Recorded information:
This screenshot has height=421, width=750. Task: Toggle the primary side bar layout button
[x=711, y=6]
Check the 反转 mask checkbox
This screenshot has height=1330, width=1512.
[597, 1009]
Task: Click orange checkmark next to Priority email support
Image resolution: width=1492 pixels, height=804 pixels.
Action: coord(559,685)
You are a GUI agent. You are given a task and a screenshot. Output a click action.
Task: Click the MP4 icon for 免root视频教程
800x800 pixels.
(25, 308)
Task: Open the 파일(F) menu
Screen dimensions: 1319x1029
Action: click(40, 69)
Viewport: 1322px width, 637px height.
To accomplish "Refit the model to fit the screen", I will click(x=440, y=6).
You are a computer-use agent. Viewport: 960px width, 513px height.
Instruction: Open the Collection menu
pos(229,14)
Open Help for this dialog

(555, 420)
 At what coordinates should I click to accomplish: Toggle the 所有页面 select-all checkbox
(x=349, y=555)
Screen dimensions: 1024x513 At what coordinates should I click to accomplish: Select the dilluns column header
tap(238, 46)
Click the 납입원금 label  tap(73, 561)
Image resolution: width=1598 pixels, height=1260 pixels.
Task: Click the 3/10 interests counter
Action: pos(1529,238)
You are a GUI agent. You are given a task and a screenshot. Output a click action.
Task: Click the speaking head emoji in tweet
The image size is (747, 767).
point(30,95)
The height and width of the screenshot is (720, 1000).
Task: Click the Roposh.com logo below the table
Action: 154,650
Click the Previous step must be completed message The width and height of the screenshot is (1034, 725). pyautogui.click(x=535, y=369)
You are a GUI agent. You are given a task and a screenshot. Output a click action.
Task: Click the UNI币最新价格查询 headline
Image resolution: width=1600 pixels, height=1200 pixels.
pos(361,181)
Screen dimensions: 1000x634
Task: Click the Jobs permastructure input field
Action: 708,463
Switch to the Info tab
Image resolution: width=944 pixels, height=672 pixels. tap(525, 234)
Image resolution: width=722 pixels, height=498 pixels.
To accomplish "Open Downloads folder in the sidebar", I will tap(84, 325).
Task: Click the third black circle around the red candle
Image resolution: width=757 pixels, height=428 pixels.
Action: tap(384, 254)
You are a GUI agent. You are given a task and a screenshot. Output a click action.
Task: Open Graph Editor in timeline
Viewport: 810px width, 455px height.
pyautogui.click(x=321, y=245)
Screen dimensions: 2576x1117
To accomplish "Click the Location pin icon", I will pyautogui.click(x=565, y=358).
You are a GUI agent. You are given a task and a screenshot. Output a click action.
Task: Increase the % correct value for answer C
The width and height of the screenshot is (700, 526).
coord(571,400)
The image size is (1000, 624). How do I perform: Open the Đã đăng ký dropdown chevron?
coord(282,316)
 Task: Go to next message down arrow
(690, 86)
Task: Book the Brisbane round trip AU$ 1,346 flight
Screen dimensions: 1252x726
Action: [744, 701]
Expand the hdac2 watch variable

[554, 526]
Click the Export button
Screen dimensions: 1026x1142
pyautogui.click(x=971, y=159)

Prompt: The records above are to be repeated in full, word for word.

Your solution:
This screenshot has height=421, width=750. Task: Toggle the primary side bar layout button
[x=711, y=6]
Check the 反转 mask checkbox
This screenshot has height=1330, width=1512.
[597, 1009]
Task: Click orange checkmark next to Priority email support
Image resolution: width=1492 pixels, height=804 pixels.
Action: coord(559,685)
You are a GUI agent. You are given a task and a screenshot. Output a click action.
Task: Click the MP4 icon for 免root视频教程
800x800 pixels.
(25, 308)
Task: Open the 파일(F) menu
Screen dimensions: 1319x1029
Action: click(40, 69)
Viewport: 1322px width, 637px height.
To accomplish "Refit the model to fit the screen", I will click(x=440, y=6).
You are a computer-use agent. Viewport: 960px width, 513px height.
Instruction: Open the Collection menu
pos(229,14)
Open Help for this dialog

(555, 420)
 At what coordinates should I click to accomplish: Toggle the 所有页面 select-all checkbox
(x=349, y=555)
Screen dimensions: 1024x513 At what coordinates should I click to accomplish: Select the dilluns column header
tap(238, 46)
Click the 납입원금 label  tap(73, 561)
Image resolution: width=1598 pixels, height=1260 pixels.
Task: Click the 3/10 interests counter
Action: pos(1529,238)
You are a GUI agent. You are given a task and a screenshot. Output a click action.
Task: Click the speaking head emoji in tweet
The image size is (747, 767).
point(30,95)
The height and width of the screenshot is (720, 1000).
Task: Click the Roposh.com logo below the table
Action: 154,650
Click the Previous step must be completed message The width and height of the screenshot is (1034, 725). pyautogui.click(x=535, y=369)
You are a GUI agent. You are given a task and a screenshot. Output a click action.
Task: Click the UNI币最新价格查询 headline
Image resolution: width=1600 pixels, height=1200 pixels.
pos(361,181)
Screen dimensions: 1000x634
Task: Click the Jobs permastructure input field
Action: 708,463
Switch to the Info tab
Image resolution: width=944 pixels, height=672 pixels. tap(525, 234)
Image resolution: width=722 pixels, height=498 pixels.
To accomplish "Open Downloads folder in the sidebar", I will tap(84, 325).
Task: Click the third black circle around the red candle
Image resolution: width=757 pixels, height=428 pixels.
Action: tap(384, 254)
You are a GUI agent. You are given a task and a screenshot. Output a click action.
Task: Open Graph Editor in timeline
Viewport: 810px width, 455px height.
pyautogui.click(x=321, y=245)
Screen dimensions: 2576x1117
To accomplish "Click the Location pin icon", I will pyautogui.click(x=565, y=358).
You are a GUI agent. You are given a task and a screenshot. Output a click action.
Task: Increase the % correct value for answer C
The width and height of the screenshot is (700, 526).
coord(571,400)
The image size is (1000, 624). How do I perform: Open the Đã đăng ký dropdown chevron?
coord(282,316)
 Task: Go to next message down arrow
(690, 86)
Task: Book the Brisbane round trip AU$ 1,346 flight
Screen dimensions: 1252x726
Action: [744, 701]
Expand the hdac2 watch variable

[554, 526]
Click the Export button
Screen dimensions: 1026x1142
pyautogui.click(x=971, y=159)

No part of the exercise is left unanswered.